おすおす、ライターのミヨンリヒや。(※100ハイを取りまとめる早稲田精神昂揚会の挨拶のオマージュ)
この体験記は、2024年5月25~26日に開催された第61回本庄早稲田100kmハイク(通称100ハイ)に参加した筆者が、その道中を振り返ったものだ。馬場歩きより長い距離を歩くことなどめったにない筆者にとって、決して楽な道のりではなかった。
~前日章~
4月某日、知人に誘われ100ハイ参加を決意。大学卒業までに参加してみたいと思っていただけに、心は弾んでいた。
しかし、その1週間後からはじわじわと恐怖にかられるようになる。あまりにも過酷なイベントであることに気づき始めたのだ。後悔先立たず。マイルストーンの新歓ラウンジにて、同期に不安な心境を吐露する日々が続いた。
~1日目(5/25)~
〈1日目の始まり〉
いよいよ迎えた当日。本庄早稲田駅から徒歩10分の集合場所に着いたのは朝7時半ごろ。受付時間が7時~8時と決まっており、始まる前から既にハードである。始発では間に合わない人もいるようで、前泊組も見受けられた。そして8時半になると開会式が始まった。本庄市市長らの激励を受けたり、ゼッケンネーム大賞の発表があったりと、賑やかな始まりだった。

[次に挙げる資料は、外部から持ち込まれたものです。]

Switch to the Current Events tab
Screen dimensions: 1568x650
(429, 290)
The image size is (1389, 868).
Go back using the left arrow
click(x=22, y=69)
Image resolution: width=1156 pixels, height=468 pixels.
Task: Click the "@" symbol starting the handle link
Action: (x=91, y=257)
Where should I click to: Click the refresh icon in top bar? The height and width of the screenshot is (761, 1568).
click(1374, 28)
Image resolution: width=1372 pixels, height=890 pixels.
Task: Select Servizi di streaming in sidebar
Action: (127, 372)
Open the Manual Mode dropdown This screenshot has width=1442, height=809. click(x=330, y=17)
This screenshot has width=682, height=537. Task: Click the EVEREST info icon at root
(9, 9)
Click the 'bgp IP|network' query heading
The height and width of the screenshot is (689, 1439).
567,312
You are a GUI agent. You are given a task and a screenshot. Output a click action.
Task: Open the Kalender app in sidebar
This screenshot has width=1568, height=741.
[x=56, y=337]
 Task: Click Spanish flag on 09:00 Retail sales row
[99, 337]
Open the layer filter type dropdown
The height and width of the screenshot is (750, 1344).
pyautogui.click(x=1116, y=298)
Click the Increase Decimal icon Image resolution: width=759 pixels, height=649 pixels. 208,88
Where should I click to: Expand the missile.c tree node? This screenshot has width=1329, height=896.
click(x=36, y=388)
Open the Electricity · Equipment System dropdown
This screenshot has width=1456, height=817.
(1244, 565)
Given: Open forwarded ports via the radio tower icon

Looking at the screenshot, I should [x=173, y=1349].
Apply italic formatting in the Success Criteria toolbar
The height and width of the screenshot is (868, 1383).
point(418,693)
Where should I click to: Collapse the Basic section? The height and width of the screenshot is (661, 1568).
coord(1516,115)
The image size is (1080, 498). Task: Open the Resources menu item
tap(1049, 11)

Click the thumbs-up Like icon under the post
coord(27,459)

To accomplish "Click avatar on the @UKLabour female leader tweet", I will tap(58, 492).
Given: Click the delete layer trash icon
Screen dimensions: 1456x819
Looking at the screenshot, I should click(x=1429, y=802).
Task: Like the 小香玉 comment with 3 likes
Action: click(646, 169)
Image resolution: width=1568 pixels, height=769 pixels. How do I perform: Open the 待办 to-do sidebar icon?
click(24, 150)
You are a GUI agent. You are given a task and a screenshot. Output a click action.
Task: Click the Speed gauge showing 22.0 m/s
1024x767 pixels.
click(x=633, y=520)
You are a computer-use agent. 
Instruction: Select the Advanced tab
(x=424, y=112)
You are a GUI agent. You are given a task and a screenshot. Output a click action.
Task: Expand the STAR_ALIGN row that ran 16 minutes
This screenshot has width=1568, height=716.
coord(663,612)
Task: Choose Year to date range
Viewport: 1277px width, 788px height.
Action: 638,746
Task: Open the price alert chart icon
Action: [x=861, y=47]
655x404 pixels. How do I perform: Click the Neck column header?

さて、いよいよスタート位置に着き横に目をやると、見覚えのある動画のパロディ仮装が目に入った。私のツボにどストライクだったため、勇気を出して写真撮影を依頼した。実は100ハイは仮装が恒例で、第1区は仮装して歩く人の方が多いのだ。
右2人は踊り侍の方。10人ほどの人数で『【変な家】察しの悪い雨穴』の間取りを再現していた。
なお1番左は筆者。
撮影と掲載を快く引き受けてくださった踊り侍の皆様、ありがとうございます。仮装のセンス、最高です。
〈第1区 お散歩〉
そんなこんなでゆるやかに100ハイがスタート。9時半を過ぎたころだったように記憶している。スタートダッシュを決める先頭(戦闘?)集団も存在したが、私は体力温存を優先することにした。
……
時刻は11時22分。歩き出してから約2時間。喋りながら楽しく歩いていたが、右膝裏に軽い痛みを覚えた。普段は30分も歩かないのだから、自然なことかもしれない。まだ苦痛といえるほどの痛みはない。
……
12時前ごろ。最初の休憩所に到着。飲み物を受け取り、地面に座ろうとした瞬間だった。膝裏にはっきりとした違和感を感じたのだ。さらに左足の中指にも痛みがある。まだまだ道は長い。この先を案じると不安や危機感が湧き上がる。周りを見渡せど、ガタがきている人間など自分以外に見当たらない。ひょっとして自分はこの100ハイ集団の中で最も運動不足なのかもしれない。ショックだった。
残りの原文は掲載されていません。